Turkish court rules to unblock YouTube, again
ANKARAA Turkish court in Ankara ruled to unblock the popular video-sharing website YouTube on April 9, following its temporary measure to reinstate the ban as per the prosecution’s request.
Access to YouTube was blocked March 27 by Turkey’s Telecommunications Authority (TİB) without being supported by a court decision, hours after recordings of a key security meeting on Syria were leaked online.
The subsequent decision issued after the blocking of access by a local court in Ankara’s Gölbaşı district justified the ban on the grounds of a law incriminating insults to Mustafa Kemal Atatürk, the founder of the Turkish Republic.
The Gölbaşı Court of Peace ordered on April 4 that access to the website be unblocked following an appeal from the Union of Turkish Bars Associations. However, the court also ruled that access to 15 videos would remain blocked, according to Anadolu Agency.
Gölbaşı Prosecutor’s Office objected to the ruling, arguing the ban should continue because the 15 videos remain on the website and URL-specific blocking is not technically possible. The Gölbaşı Criminal Court of First Instance, which is a higher court, reversed the earlier verdict April 5 by ruling the ban will continue until the “criminal content” is removed by YouTube.
Following an appeal filed by Gönenç Gürkaynak, YouTube's lawyer in Turkey who also represents Twitter, the court revoked the preventive measure temporarily imposed upon the prosecution’s request on April 9 and has ruled previous verdicts that justified the ban on YouTube “be declared null and void."

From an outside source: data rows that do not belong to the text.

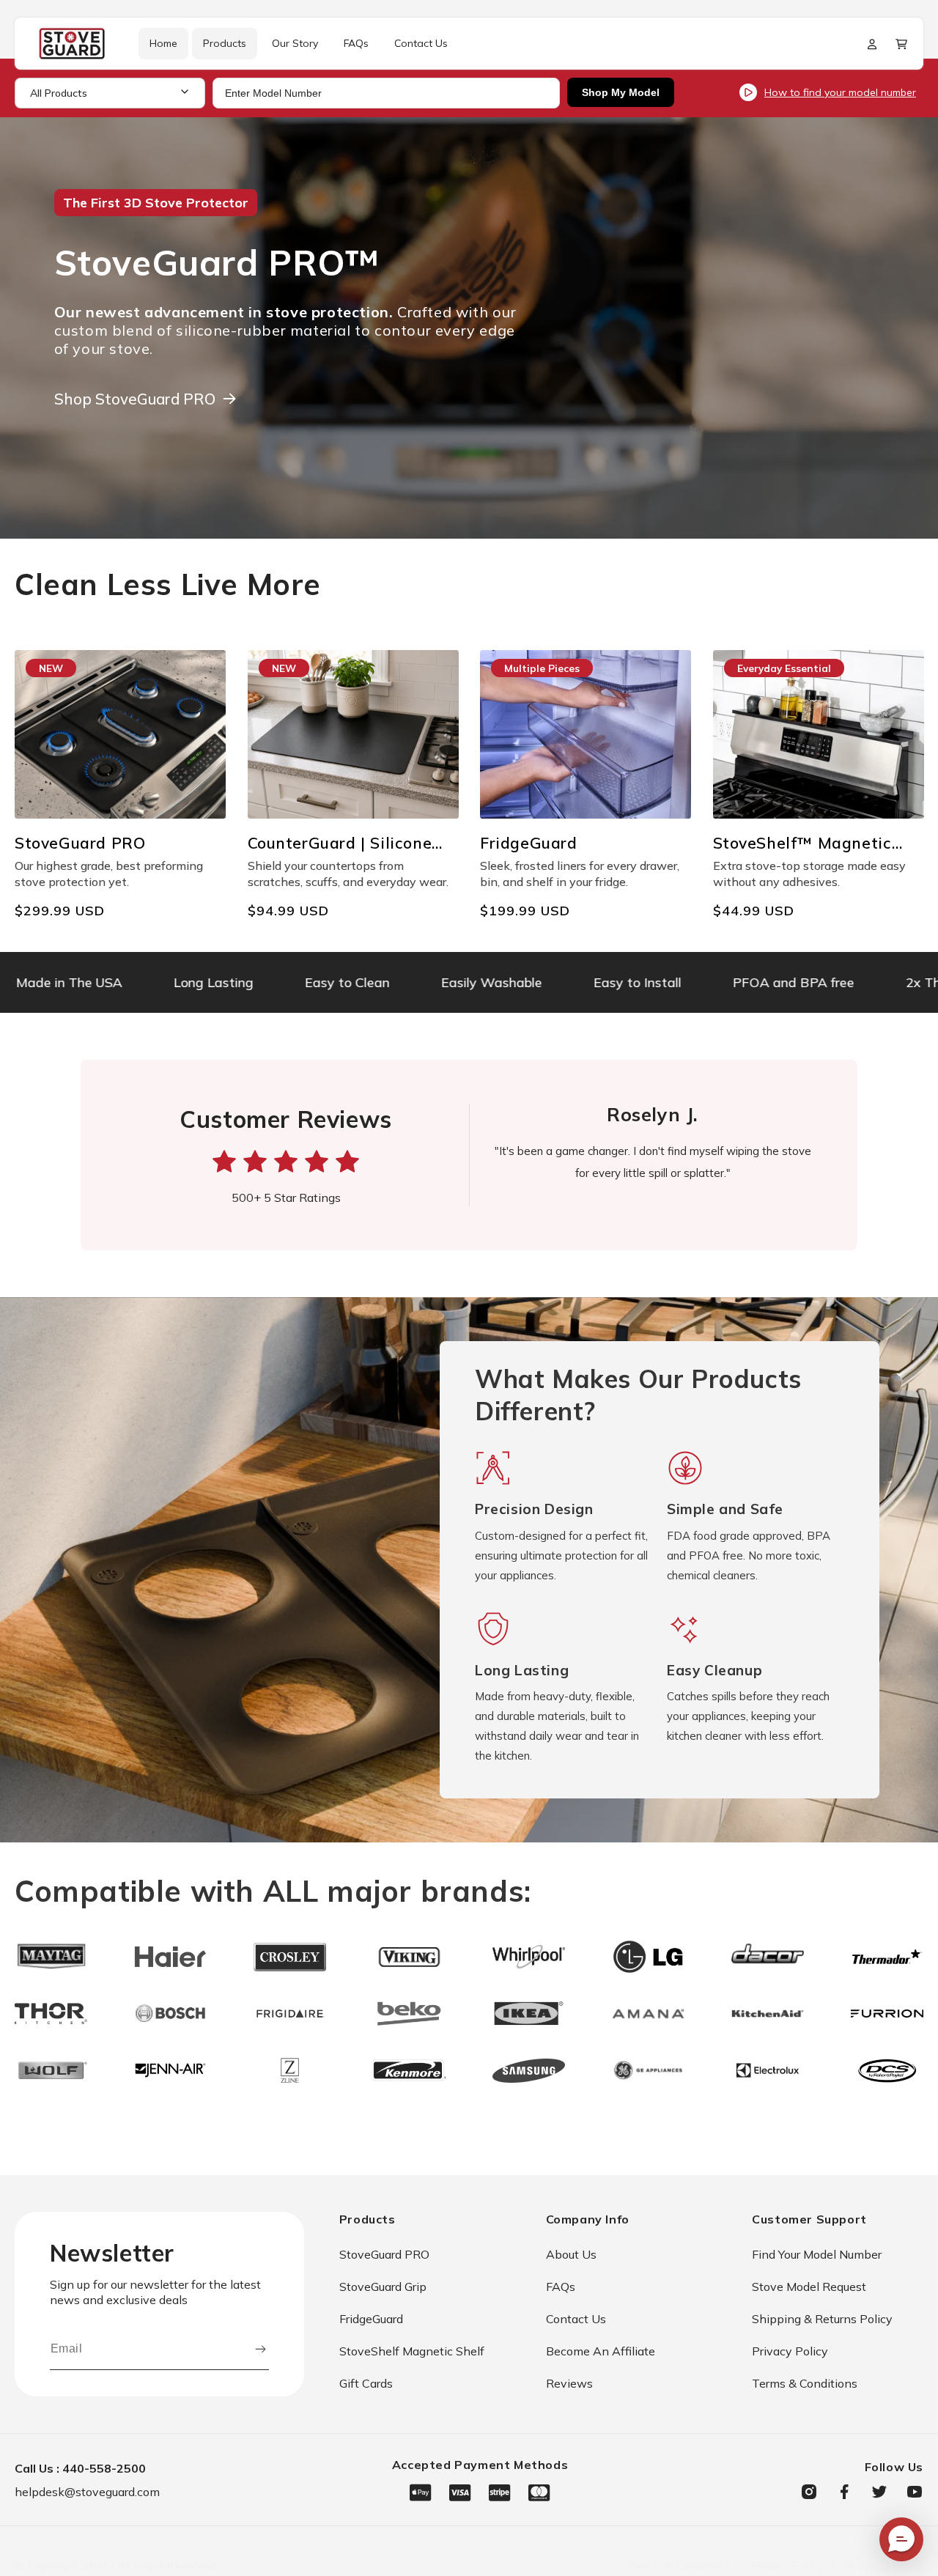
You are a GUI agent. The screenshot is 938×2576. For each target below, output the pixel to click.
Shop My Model (621, 92)
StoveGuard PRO (384, 2254)
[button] (901, 44)
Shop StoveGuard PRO (134, 398)
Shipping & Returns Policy (822, 2318)
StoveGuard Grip (382, 2286)
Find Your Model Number (817, 2254)
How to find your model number (840, 92)
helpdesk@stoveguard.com (87, 2491)
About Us (571, 2254)
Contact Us (576, 2318)
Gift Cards (366, 2383)
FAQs (560, 2286)
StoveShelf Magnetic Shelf (411, 2351)
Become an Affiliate (600, 2351)
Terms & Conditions (804, 2383)
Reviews (569, 2383)
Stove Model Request (809, 2286)
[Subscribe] (261, 2349)
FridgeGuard (371, 2318)
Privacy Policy (790, 2351)
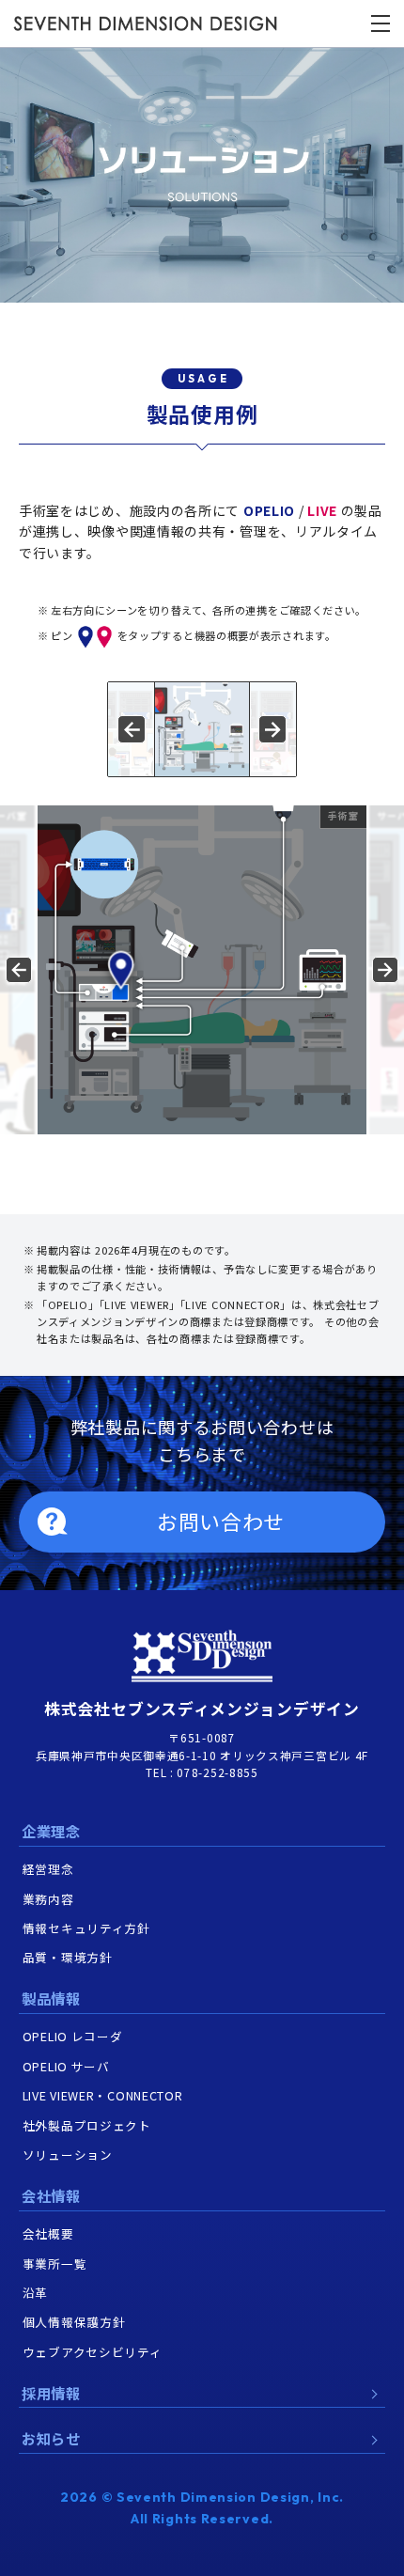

The TİB should unblock YouTube after it is officially notified about the ruling, even if the popular website doesn't remove the aforementioned videos. The TİB did not enact the court’s ruling to unblock Twitter last month and opted to wait until a Constitutional Court ruling to revoke the ban.
National security vs. freedom
The ban on YouTube, less than a week after Twitter, added more fuel to the outrage against the government’s tightening grip on the Internet by empowering the TİB with the authority to block access regardless of a court order.
Following the controversial decision, Foreign Minister Ahmet Davutoğlu had emphasized that the YouTube ban was a question of national security, while dismissing that it could be interpreted as a violation of people’s freedoms.
“The Twitter ban is related to privacy, while the ban on YouTube is a matter of national security. It should not be perceived as a restriction of freedom,” Davutoğlu said.
Another lawsuit at an Ankara administrative court against the decision filed by the Ankara Bar Association, demanding a stay of execution and a cancellation of the YouTube ban, is still pending.